Stromal cell-derived factor-1 (SDF-1) plays critical roles in vascular development and hematopoiesis. Here, we investigated the function of SDF-1 rs1801157G/A polymorphism in various immune cells and examined its association with susceptibility to coronary artery disease (CAD). Protein and mRNA levels of SDF-1 were tested in peripheral CD4+ T cell, CD8+ T cells, monocytes, and natural killer (NK) T cells from healthy donors with different genotypes of rs1801157G/A polymorphism. Prevalence of the polymorphism was compared between CAD patients and healthy controls. Data revealed that SDF-1 mRNA and protein were detectable in CD4+ T cells, CD8+ T cells, monocytes and NK T cells. Interestingly, both protein level and mRNA level of SDF-1 were significantly increased in the monocytes with rs1801157AA genotype, whereas the same phenomenon was not observed in the other three cell types.

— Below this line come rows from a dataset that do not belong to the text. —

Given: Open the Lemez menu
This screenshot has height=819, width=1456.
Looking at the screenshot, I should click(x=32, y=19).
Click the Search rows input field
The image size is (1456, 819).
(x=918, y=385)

Blockage of CD14 completely inhibited the upregulation of SDF-1 in the monocytes with rs1801157AA genotype. Association analysis showed that frequencies of the rs1801157AA genotype and A allele were significantly higher in CAD cases than in controls (odds ratio [OR]=2.28, 95% confidence interval [CI], 1.50–3.29, p<0.0001, and OR=1.46, 95% CI, 1.21–3.73, p<0.0001, respectively). Also, prevalence of rs1801157AA genotype was further increased in cases with ST-elevation myocardial infarction (OR=1.65, 95% CI, 1.04–2.56, p=0.028). Our data suggest a novel pathway for regulating SDF-1 and a new risk factor for CAD.